- **Task to complete**
Copy out every line of the listing in which "external" appears.

- **Supplied entries**

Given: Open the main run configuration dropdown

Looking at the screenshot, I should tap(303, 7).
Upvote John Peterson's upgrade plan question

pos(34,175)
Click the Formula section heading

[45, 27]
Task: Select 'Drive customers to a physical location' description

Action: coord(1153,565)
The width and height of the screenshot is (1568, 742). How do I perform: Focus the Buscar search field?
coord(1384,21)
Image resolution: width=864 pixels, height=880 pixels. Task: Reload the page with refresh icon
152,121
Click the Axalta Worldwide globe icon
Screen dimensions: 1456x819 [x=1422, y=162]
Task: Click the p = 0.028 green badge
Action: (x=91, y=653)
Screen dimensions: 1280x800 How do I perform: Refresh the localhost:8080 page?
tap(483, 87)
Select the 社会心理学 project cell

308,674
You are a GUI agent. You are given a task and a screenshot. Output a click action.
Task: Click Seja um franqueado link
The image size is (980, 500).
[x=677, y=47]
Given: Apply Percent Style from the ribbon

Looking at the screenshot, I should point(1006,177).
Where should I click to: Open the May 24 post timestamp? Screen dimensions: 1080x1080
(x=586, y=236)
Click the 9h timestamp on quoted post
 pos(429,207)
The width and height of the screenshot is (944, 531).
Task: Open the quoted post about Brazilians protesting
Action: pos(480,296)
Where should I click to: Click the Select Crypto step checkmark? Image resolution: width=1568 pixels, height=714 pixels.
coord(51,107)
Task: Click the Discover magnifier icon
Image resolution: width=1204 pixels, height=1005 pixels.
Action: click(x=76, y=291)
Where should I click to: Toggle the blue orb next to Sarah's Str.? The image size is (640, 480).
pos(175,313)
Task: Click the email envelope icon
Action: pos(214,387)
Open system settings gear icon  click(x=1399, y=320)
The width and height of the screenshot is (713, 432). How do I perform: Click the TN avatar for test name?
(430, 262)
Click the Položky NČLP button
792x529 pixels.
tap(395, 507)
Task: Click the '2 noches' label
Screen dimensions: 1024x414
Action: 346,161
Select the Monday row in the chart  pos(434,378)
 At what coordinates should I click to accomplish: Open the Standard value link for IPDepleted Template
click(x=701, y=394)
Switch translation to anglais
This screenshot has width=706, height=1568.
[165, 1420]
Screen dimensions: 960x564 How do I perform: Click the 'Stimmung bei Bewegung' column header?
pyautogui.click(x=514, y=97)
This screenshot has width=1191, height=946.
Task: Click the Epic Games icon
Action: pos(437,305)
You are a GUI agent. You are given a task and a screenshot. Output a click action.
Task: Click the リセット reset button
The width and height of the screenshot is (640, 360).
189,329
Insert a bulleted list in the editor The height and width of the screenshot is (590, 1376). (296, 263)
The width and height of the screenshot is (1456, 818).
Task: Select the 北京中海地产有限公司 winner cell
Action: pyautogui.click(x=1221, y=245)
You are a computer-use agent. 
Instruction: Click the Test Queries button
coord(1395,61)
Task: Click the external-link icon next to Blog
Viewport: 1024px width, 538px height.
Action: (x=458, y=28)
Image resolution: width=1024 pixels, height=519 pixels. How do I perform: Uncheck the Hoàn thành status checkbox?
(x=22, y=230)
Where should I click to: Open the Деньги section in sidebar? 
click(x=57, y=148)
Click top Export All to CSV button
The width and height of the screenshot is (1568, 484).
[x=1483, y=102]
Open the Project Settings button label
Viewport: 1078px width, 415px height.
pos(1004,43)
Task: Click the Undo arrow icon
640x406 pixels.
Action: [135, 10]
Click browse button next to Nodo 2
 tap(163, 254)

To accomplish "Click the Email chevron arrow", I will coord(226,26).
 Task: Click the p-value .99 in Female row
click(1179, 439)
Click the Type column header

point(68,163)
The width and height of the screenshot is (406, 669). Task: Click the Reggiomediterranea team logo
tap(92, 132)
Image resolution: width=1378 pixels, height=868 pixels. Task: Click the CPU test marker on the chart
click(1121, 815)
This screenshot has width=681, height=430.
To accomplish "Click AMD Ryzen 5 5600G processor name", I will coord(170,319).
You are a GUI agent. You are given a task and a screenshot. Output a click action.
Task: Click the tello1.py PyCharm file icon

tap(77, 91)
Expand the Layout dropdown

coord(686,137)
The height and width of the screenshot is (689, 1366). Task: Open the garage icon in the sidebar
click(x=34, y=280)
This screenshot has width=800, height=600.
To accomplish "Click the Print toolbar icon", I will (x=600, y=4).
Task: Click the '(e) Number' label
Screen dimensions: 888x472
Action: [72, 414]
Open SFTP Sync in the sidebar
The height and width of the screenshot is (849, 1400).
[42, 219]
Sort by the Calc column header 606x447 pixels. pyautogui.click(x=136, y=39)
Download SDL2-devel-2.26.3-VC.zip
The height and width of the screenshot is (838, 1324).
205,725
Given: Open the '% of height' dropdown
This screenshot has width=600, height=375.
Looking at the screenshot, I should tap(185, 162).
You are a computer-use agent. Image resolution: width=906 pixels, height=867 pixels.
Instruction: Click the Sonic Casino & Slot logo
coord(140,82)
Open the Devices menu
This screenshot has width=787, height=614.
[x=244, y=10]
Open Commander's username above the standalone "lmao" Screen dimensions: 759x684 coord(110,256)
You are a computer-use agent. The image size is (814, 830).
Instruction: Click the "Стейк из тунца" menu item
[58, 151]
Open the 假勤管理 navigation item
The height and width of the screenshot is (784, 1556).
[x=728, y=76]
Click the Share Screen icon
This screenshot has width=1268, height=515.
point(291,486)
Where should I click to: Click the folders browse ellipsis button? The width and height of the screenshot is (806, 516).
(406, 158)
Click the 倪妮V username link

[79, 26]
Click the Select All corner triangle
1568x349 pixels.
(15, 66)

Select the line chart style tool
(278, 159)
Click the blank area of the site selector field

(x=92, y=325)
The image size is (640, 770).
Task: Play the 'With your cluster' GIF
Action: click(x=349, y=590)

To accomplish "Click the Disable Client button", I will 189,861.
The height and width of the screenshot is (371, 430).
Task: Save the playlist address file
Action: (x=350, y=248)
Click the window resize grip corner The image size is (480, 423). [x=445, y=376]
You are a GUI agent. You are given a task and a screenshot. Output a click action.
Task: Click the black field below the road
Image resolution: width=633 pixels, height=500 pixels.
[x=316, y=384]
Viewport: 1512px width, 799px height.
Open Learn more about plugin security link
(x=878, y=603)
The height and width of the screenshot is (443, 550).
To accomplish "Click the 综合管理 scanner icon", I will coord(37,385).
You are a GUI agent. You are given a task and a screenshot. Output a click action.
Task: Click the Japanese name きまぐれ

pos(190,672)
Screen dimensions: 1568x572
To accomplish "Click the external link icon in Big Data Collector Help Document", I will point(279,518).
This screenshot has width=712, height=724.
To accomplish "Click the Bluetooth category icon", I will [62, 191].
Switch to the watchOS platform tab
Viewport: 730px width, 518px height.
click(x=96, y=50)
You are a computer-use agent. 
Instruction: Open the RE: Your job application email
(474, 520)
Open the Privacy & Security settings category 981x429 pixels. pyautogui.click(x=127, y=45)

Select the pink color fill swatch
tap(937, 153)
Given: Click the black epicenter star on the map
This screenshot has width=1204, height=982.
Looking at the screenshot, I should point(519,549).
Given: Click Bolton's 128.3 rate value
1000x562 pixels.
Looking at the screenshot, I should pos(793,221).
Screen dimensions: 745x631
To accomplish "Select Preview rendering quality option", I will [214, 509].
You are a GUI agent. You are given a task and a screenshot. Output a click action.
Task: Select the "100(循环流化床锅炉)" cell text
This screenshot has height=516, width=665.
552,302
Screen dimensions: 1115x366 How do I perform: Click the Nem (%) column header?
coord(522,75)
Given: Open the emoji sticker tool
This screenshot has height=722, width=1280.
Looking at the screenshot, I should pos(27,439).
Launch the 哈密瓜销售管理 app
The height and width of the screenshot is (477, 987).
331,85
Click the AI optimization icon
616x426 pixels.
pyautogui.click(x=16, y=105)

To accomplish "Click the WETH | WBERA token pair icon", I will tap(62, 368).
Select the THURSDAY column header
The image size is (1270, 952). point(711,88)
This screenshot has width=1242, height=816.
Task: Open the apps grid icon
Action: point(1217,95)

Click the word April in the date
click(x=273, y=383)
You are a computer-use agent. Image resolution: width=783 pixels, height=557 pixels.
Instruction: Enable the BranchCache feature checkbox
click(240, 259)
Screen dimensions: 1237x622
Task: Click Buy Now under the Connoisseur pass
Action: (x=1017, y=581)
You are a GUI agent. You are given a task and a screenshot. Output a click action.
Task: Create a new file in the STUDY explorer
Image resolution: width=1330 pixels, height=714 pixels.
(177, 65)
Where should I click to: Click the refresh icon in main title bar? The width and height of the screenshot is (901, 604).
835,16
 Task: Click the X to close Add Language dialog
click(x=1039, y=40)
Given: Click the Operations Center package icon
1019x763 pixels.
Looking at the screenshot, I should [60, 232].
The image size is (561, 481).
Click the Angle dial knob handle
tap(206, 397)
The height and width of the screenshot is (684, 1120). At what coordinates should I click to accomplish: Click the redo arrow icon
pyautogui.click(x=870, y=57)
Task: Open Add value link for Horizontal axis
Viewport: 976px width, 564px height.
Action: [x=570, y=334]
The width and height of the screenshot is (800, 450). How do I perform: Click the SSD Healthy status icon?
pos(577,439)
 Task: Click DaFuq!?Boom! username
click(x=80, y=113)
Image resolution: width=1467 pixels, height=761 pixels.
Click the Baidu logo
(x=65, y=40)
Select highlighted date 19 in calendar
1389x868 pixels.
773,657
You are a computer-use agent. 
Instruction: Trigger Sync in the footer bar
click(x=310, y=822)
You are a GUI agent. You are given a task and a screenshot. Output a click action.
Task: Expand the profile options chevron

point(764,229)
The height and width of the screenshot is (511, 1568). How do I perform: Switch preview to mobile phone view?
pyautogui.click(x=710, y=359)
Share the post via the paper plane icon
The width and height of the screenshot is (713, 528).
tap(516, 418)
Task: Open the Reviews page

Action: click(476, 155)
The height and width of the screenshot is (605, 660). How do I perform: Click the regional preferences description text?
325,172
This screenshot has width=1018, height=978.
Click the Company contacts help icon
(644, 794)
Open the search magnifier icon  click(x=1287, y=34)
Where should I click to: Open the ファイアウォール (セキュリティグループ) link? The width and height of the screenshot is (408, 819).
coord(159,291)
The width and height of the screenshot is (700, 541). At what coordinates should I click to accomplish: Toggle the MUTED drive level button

- **Completed exercise**
Task: Click the external-link icon next to Blog
To accomplish "Click the external link icon in Big Data Collector Help Document", I will point(279,518).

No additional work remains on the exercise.